## TASK DIRECTIONS
Rescale everything from the line containing "Task: Close the signers list popup" down to the line containing "Click the Help question mark icon", writing those records out again in full with their requests, but with every click coordinate in the answers multiplied by 0.7 and rounded to a whole number, halves rounding up. Leave the pictures out.

--- Begin LISTED RECORDS ---

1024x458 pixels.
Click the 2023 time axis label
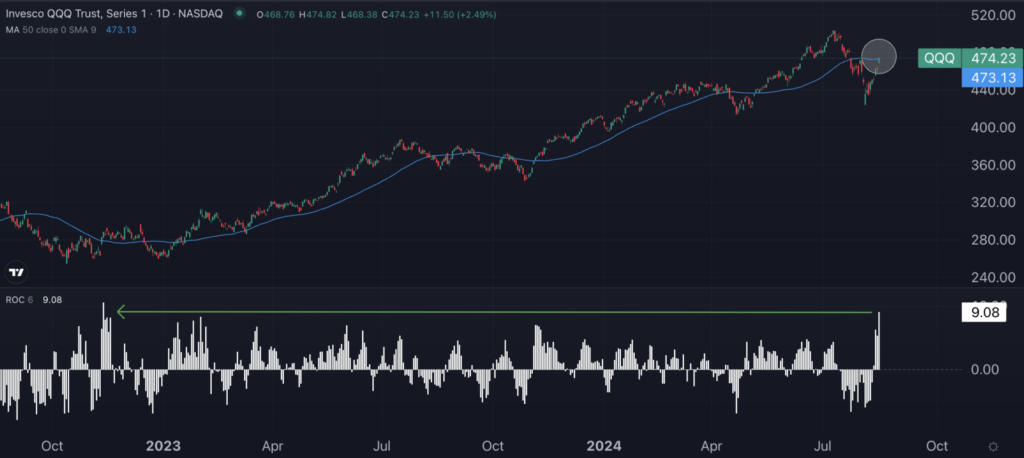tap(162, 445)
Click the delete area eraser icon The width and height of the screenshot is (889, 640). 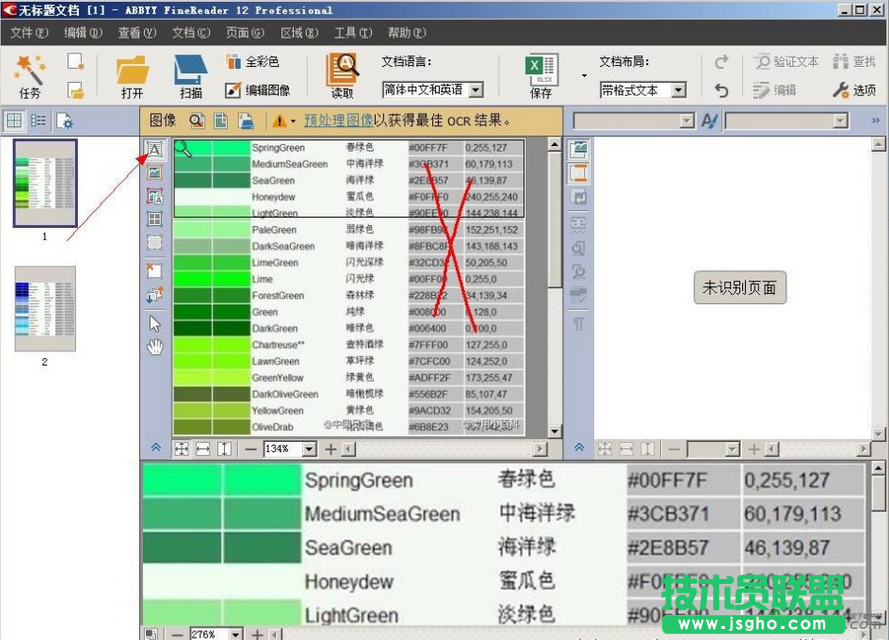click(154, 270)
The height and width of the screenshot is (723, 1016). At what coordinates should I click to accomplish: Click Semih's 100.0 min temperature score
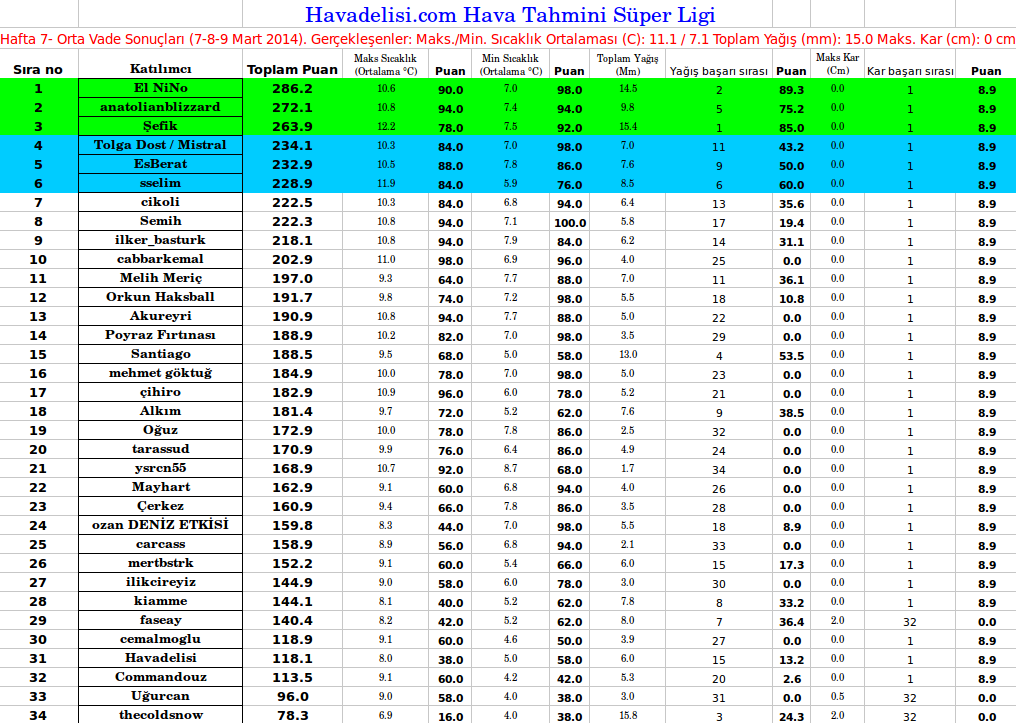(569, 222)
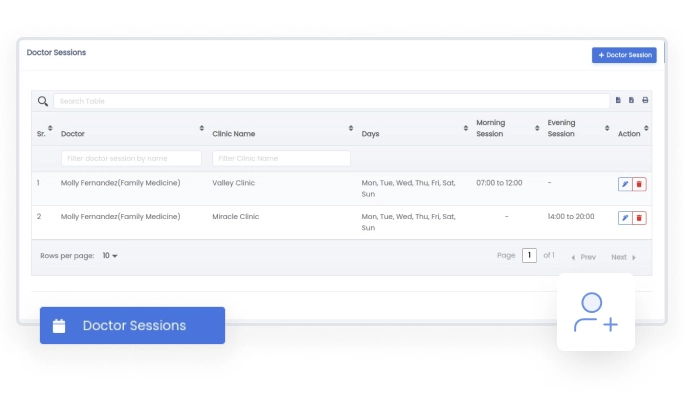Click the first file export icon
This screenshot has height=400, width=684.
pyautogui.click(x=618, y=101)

--- End LISTED RECORDS ---
--- Begin LISTED RECORDS ---

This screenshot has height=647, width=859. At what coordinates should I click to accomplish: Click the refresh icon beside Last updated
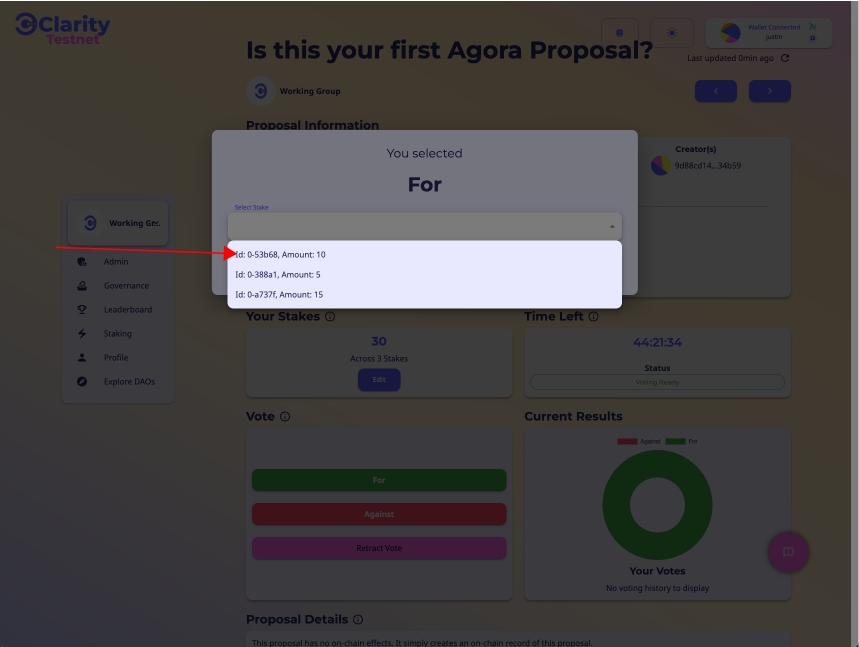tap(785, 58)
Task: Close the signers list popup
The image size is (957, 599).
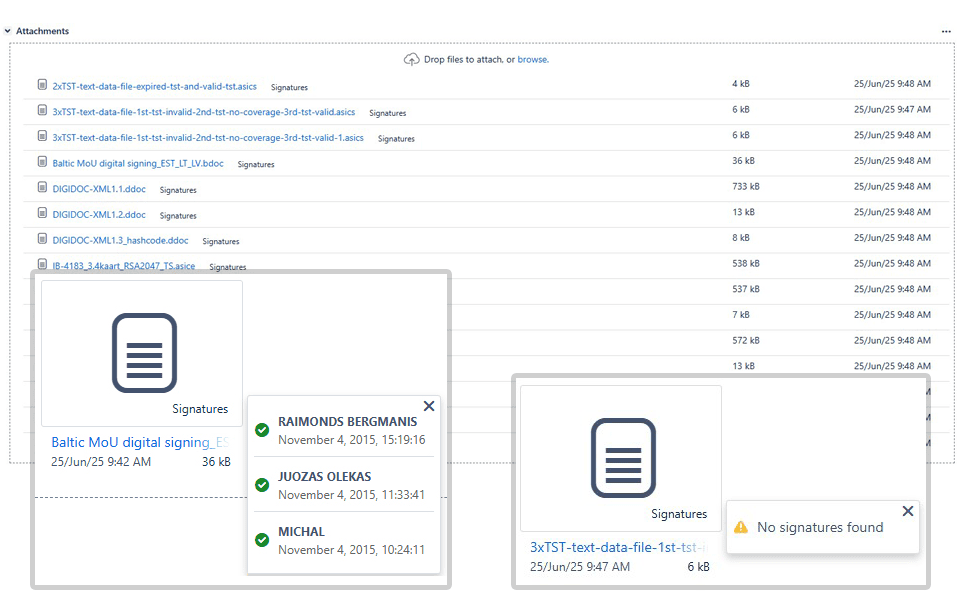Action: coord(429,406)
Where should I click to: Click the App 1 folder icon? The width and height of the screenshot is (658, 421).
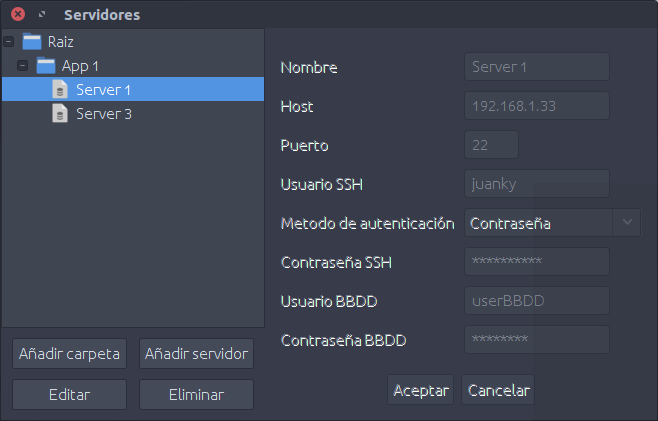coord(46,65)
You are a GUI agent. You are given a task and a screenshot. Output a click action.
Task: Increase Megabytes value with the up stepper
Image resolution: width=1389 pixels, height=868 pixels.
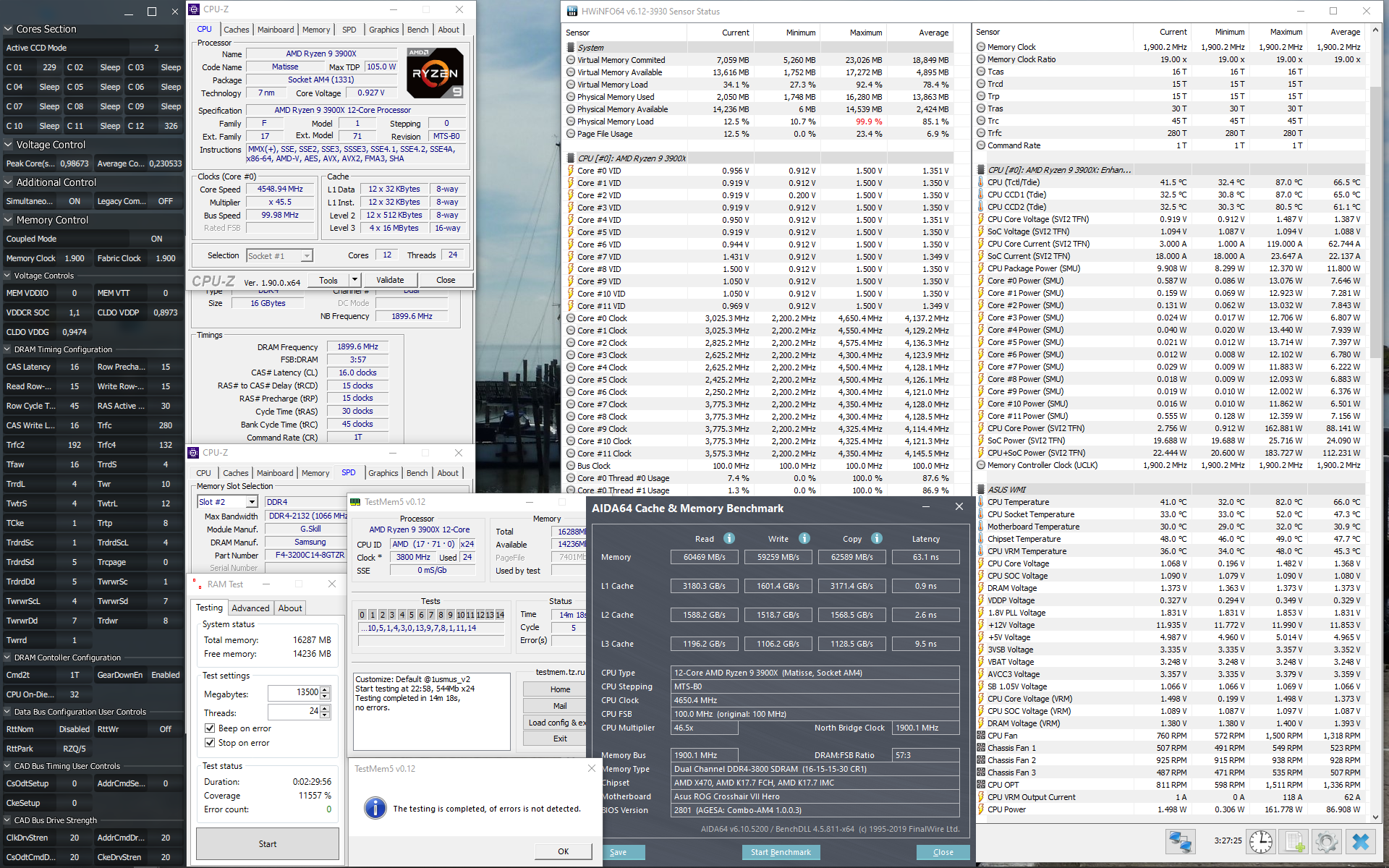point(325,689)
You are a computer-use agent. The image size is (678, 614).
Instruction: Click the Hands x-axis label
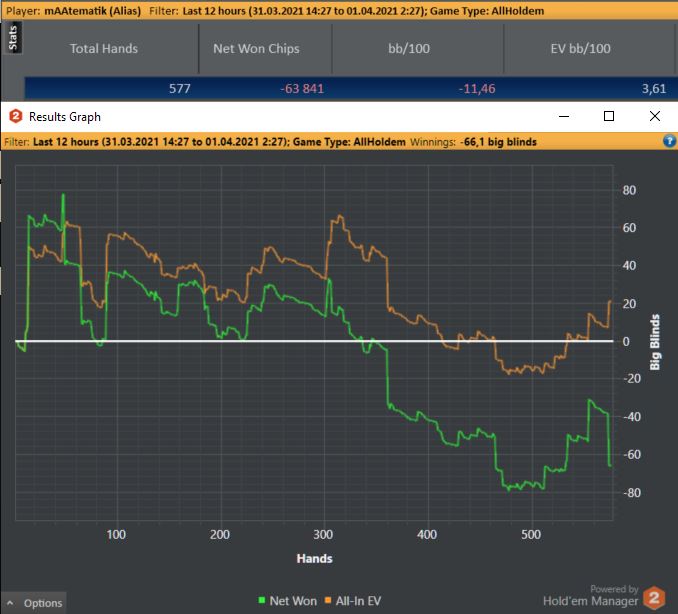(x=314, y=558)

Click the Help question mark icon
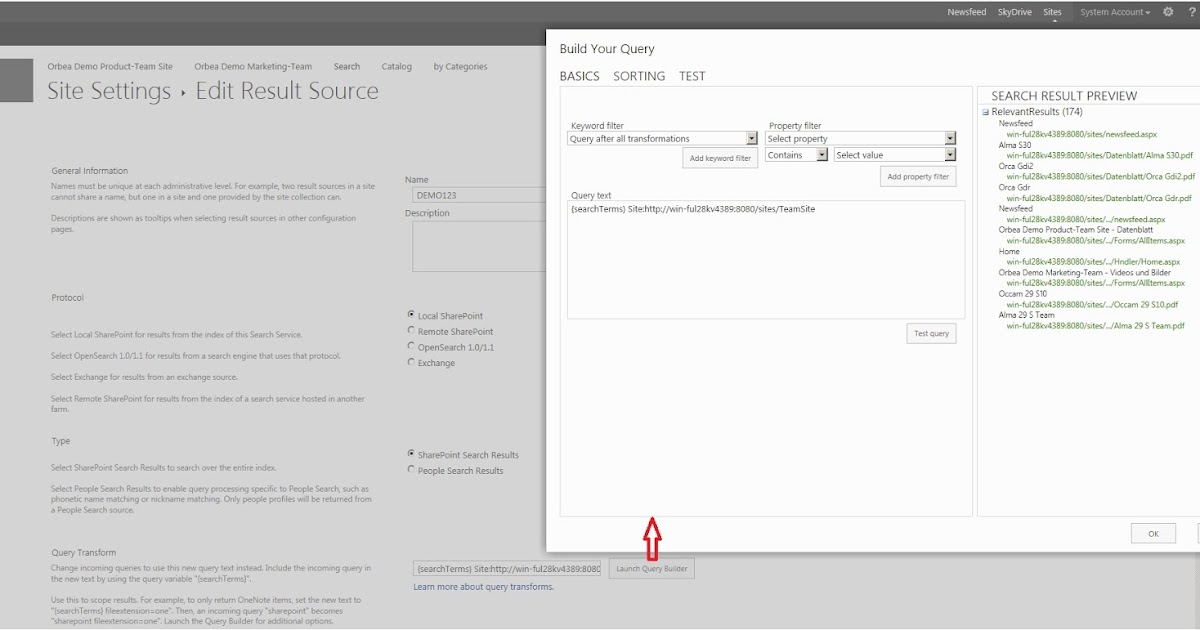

--- End LISTED RECORDS ---
--- Begin LISTED RECORDS ---

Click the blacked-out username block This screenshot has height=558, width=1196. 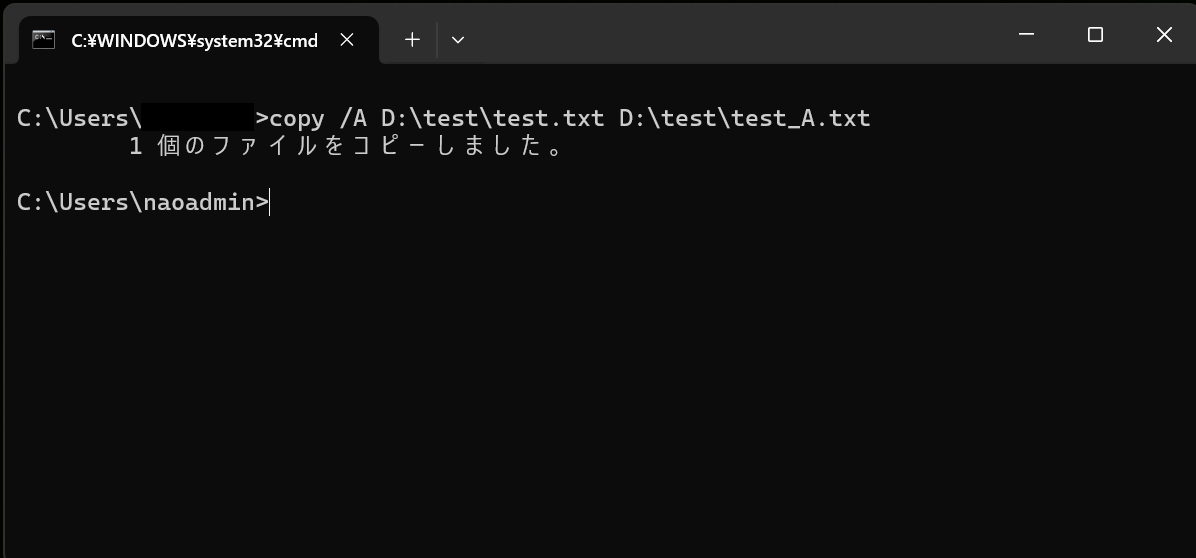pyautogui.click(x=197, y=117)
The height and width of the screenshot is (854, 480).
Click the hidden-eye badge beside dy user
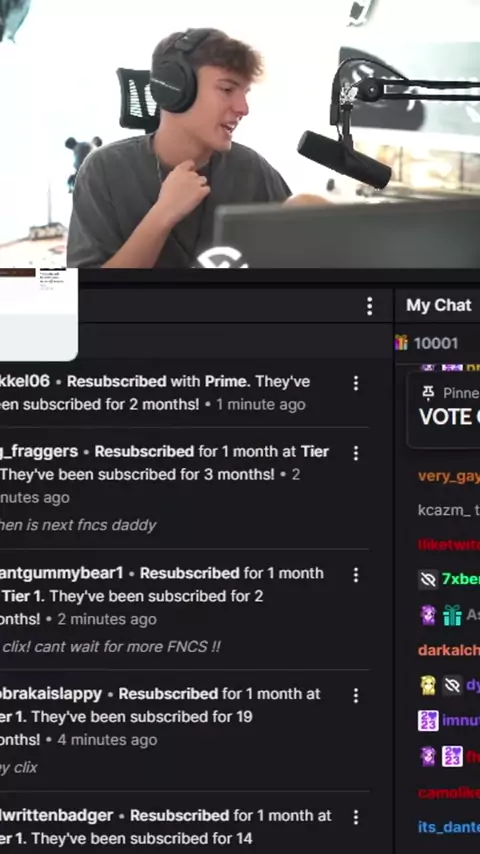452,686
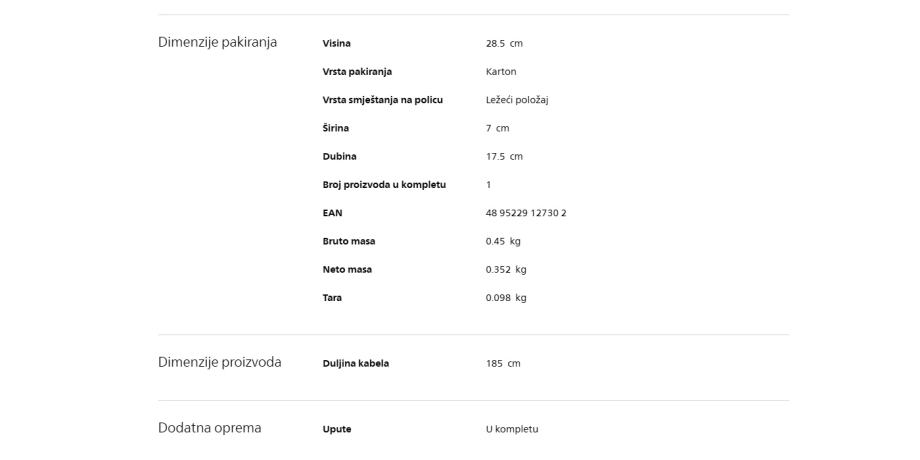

--- End LISTED RECORDS ---

## THE RESULT
Task: Close the signers list popup
The image size is (957, 599).
Action: coord(300,284)
Where should I click to: Click the App 1 folder icon? The width and height of the screenshot is (658, 421).
coord(32,46)
You are a GUI agent. You are given a task and a screenshot. Output a click action.
Task: Increase Megabytes value with the up stepper
Image resolution: width=1389 pixels, height=868 pixels.
point(228,482)
You are a computer-use agent. The image size is (678, 614).
Instruction: Click the Hands x-axis label
(x=220, y=391)

Click the Help question mark icon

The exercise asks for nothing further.